My pick for the biggest Tony disgrace: BRIGHTON BEACH MEMOIRS was NOT EVEN NOMINATED for a Best Play Tony! That might have been Neil Simon's finest work!
Praying Decca Broadway will put "Don't Bother Me, I Can't Cope" on CD!
That IS strange, I didn't know that! THE VON TRAPP CHILDREN as best supporting ACTRESS? It's kind of funny. Can you imagine those two boys' bios if they still act? "James was nominated for a tony award for best supporting actress." That's funny.
Anyway.
I don't know what you're saying about ANNIE, but despite all the bad things people say about it, I think it's an amazingly well written show with timeless music. It really is a show I hold close to my heart...I know...cliche.
"If you are going to do something, do it well. And leave something witchy."-Charlie Manson
Still haven't seen Arliss. I'm thinking of going next week. Is it still selling the way it was selling when Sam was in it, or will I be able to get a good seat?

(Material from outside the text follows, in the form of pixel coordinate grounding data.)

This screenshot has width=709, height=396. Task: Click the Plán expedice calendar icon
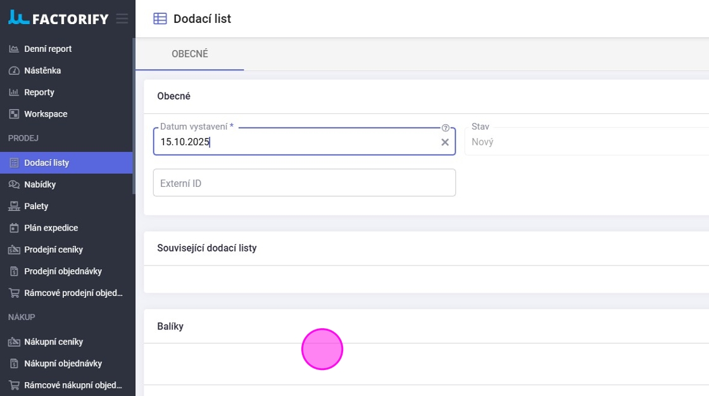tap(14, 228)
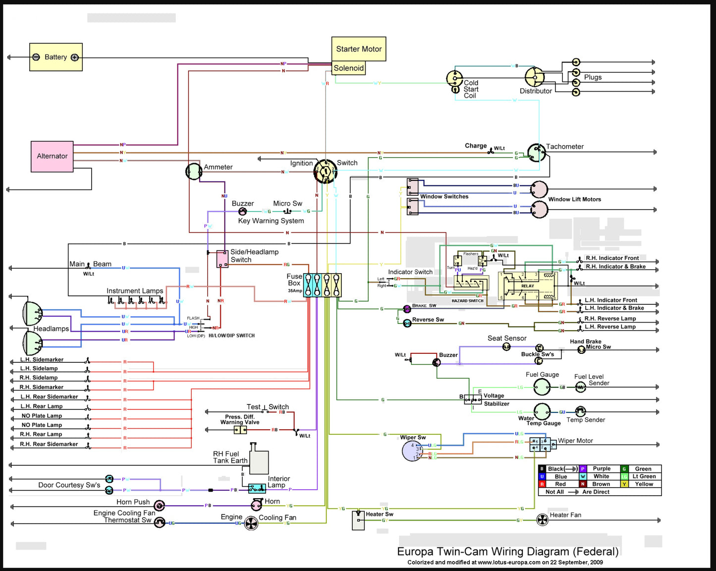Click the Engine Cooling Fan symbol
Screen dimensions: 716x571
[x=251, y=523]
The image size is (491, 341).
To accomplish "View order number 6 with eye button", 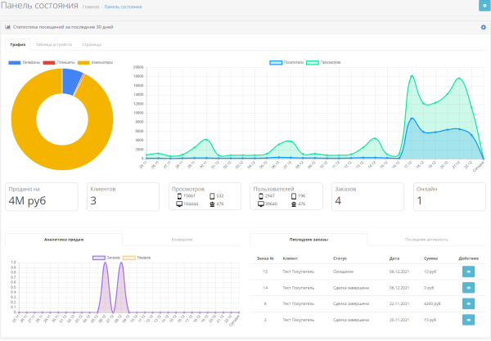I will pos(468,303).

It was sold out - I bought my ticket at 1 PM today, and it was the last one, so I imagine it's doing pretty well. The box office opens at 1 PM, so if you get there then you probably have a good chance - it really is worth seeing. I thought Arliss was okay - a little weak at points (but Churchill's dialogue is difficult,) but Roberts was just WONDERFUL.

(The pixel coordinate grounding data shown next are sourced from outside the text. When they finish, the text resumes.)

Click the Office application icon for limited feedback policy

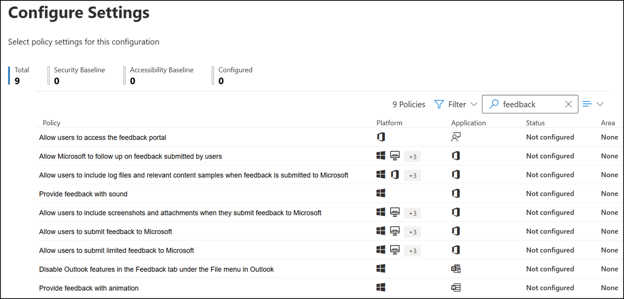click(456, 250)
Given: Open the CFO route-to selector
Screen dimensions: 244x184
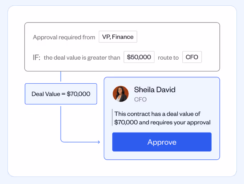Looking at the screenshot, I should point(192,57).
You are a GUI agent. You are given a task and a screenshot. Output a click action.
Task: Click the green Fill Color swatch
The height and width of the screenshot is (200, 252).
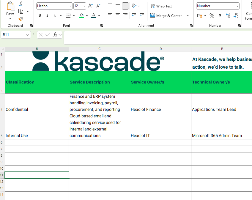82,15
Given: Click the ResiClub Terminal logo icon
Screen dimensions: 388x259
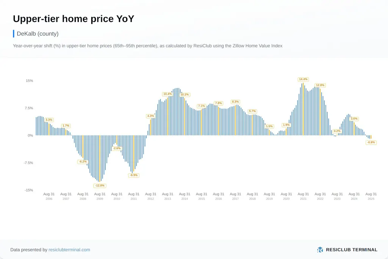Looking at the screenshot, I should pyautogui.click(x=320, y=250).
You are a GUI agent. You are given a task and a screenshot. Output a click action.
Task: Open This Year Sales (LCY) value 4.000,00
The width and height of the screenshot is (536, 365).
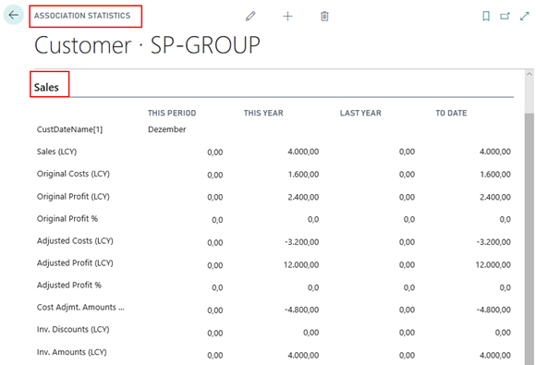coord(303,152)
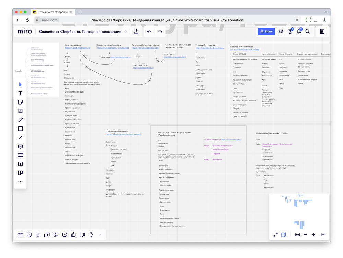Open the Comment tool

20,146
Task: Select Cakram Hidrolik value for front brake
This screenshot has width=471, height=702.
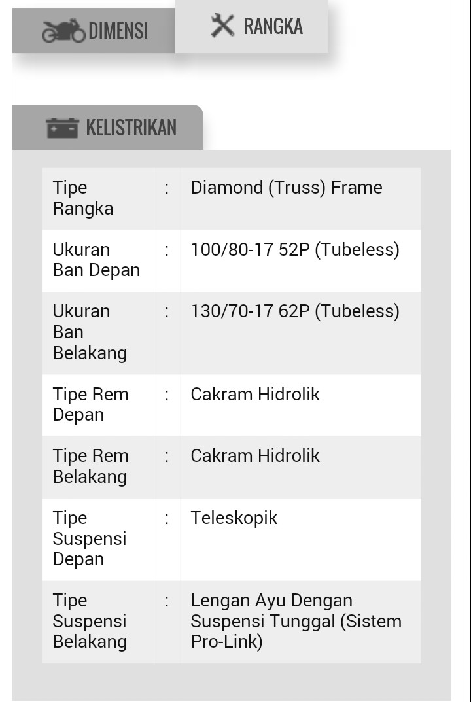Action: tap(255, 395)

"If you are going to do something, do it well. And leave something witchy."-Charlie Manson
It's a very hard role and Shepard struggled to bring much life and dimension to it as well. The father spends much of the play on the defensive, befuddled, shamed into silence and unsure how to react to all of the emotions the "sons" are expressing. Not sure how any actor makes too great of an impression in the role, but I dearly wish I could have seen the great Sir Michael Gambon do it in London (he got very favorable notices, so I take he found some nuances that Shepard and Howard never did).
But, yes, Roberts is outstanding (in the much showier roles). Glad you seemed to enjoy it.
"What a story........ everything but the bloodhounds snappin' at her rear end." -- Birdie
[http://margochanning.broadwayworld.com/]
"The Devil Be Hittin' Me" -- Whitney
Contact was an evening of modern dance and, evaluated as that, it was pretty good. Had it played at the Joyce for $40 or City Center for $70, there would be no controversy, since it is very typical for modern dance troupes -- Graham, Ailey, Tharp, Morris, Taylor, Cunningham, Smuin et al -- to put together programs of three or four dances (each of which telling its own story, unrelated to the others) performed to prerecorded music with no live singing or dialogue. To those of us who attend evenings of modern dance regularly at The Joyce, Dance Theatre Workshop, BAM, The Kitchen et al, there was nothing new, original or different about Contact -- it was EXACTLY the kind of evening of modern dance we see all the time and that occurs every single week in dance venues all around the city.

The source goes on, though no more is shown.